Kids don’t like to be told off or criticised for their mistakes, but it is essential that you correct them if they are doing something wrong. This is especially true if they are not acting how you would expect them to behave.
For example, if your child is throwing toys out of the car and it’s not a good idea, tell them that they shouldn’t do this, and show them how to move objects safely. They may be very young, so you’ll have to explain the rules as you go along.
When they’ve done a good job, reward them with a smile or a hug. This is much more effective than telling them off, because it shows your child that they are appreciated and that you will support their efforts.

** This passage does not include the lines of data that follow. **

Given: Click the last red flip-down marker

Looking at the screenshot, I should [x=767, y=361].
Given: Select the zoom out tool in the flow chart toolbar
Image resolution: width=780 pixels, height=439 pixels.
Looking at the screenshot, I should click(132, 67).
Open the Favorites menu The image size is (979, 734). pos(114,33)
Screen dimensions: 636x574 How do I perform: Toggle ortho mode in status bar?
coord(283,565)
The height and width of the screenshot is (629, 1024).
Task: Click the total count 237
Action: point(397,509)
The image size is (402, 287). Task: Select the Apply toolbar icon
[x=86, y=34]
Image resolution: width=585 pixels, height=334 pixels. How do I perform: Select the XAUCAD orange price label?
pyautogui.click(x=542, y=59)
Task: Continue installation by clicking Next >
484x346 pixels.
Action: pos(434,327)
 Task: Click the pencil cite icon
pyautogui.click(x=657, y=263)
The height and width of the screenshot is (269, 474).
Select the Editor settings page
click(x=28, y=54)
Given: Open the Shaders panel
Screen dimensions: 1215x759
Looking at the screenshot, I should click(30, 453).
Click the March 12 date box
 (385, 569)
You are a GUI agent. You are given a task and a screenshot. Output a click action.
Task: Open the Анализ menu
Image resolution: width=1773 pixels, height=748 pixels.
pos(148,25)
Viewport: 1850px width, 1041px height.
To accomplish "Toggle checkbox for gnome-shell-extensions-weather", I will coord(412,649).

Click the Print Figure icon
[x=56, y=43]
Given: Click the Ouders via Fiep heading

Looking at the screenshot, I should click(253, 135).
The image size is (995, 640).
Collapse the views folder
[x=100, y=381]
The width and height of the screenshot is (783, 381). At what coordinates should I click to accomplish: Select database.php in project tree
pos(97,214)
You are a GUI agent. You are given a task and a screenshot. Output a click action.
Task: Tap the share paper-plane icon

Your child will want to learn new skills, so they should be encouraged to try out new things. This can include trying out music, going to the cinema or learning a language.
This can be a fun and exciting way to learn, but it’s crucial that you don’t pressure them too hard. Getting them to do something too quickly can be frustrating, and they could easily fall behind.
Playing with toys and making models helps your child to develop their fine motor skills. Use soft, colourful materials for this and get them to play with these for as long as they are interested in doing so. They might not like the idea at first, but they will soon start to recognise the fun of playing with these.
They’ll love being able to play with other people too, so encourage them to join in games, whether they are at home or in the park or playground. This will teach them how to share, cooperate and be fair to each other.
You should also let them experience the different feelings and emotions that other people have. This will help them to understand that they are not alone in having certain feelings, and that other people have the same feelings as them.
You can also make up songs about different things and sing them together. You might even get your child to help you write a song about their favourite topic, or to tell you all about their day. This will give you some time to talk to them and to have a laugh.